• EXERCISE BRIEF:
Output should begin at the line holding "Video (193, 116)" and end at the last line of the entries; print those lines verbatim and no others.

• PROVIDED INFORMATION:
- - -

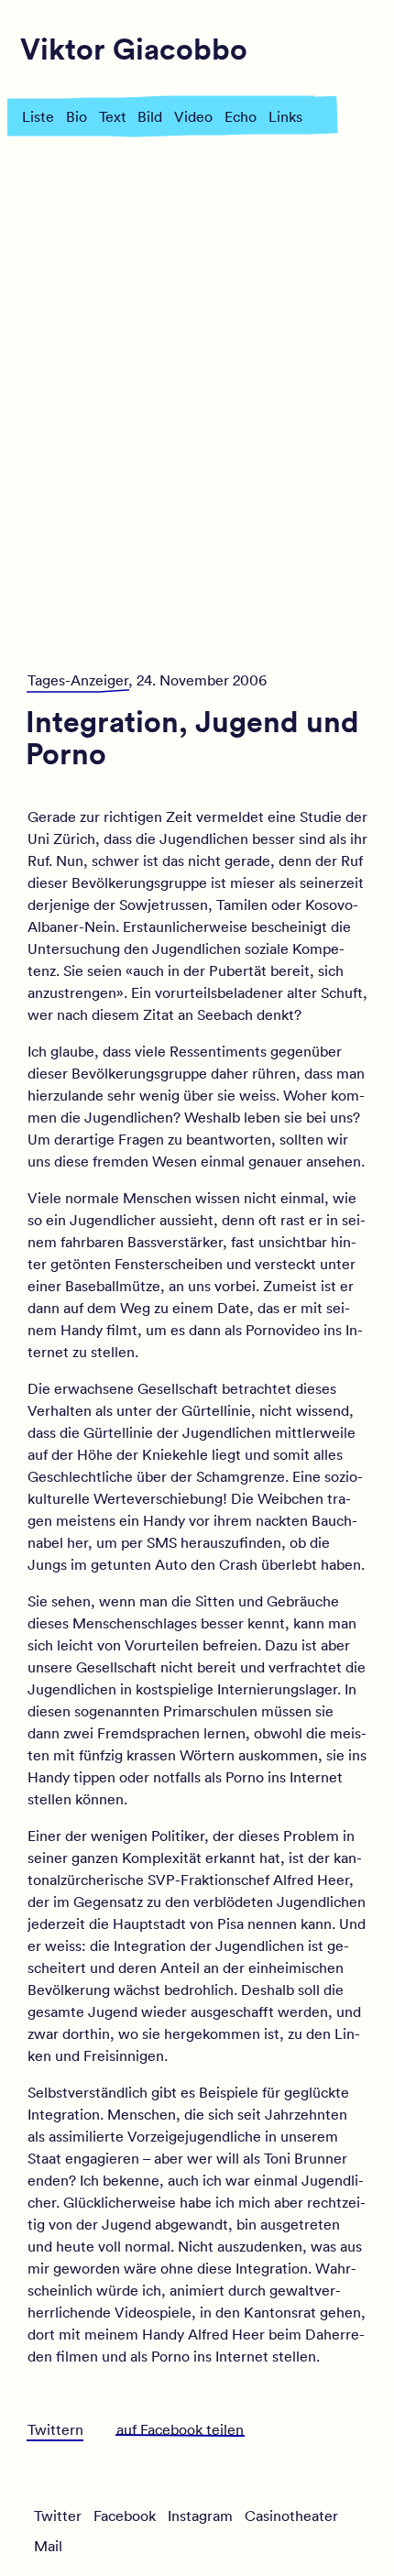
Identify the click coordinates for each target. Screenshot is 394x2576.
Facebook (124, 2515)
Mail (48, 2546)
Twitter (58, 2515)
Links (285, 116)
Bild (149, 116)
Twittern (55, 2429)
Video (193, 116)
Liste (38, 116)
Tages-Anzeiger (77, 680)
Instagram (200, 2515)
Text (112, 116)
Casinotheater (291, 2515)
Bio (76, 116)
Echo (240, 116)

- - -

• EXERCISE RESULT:
Video (193, 116)
Liste (38, 116)
Tages-Anzeiger (77, 680)
Instagram (200, 2515)
Text (112, 116)
Casinotheater (291, 2515)
Bio (76, 116)
Echo (240, 116)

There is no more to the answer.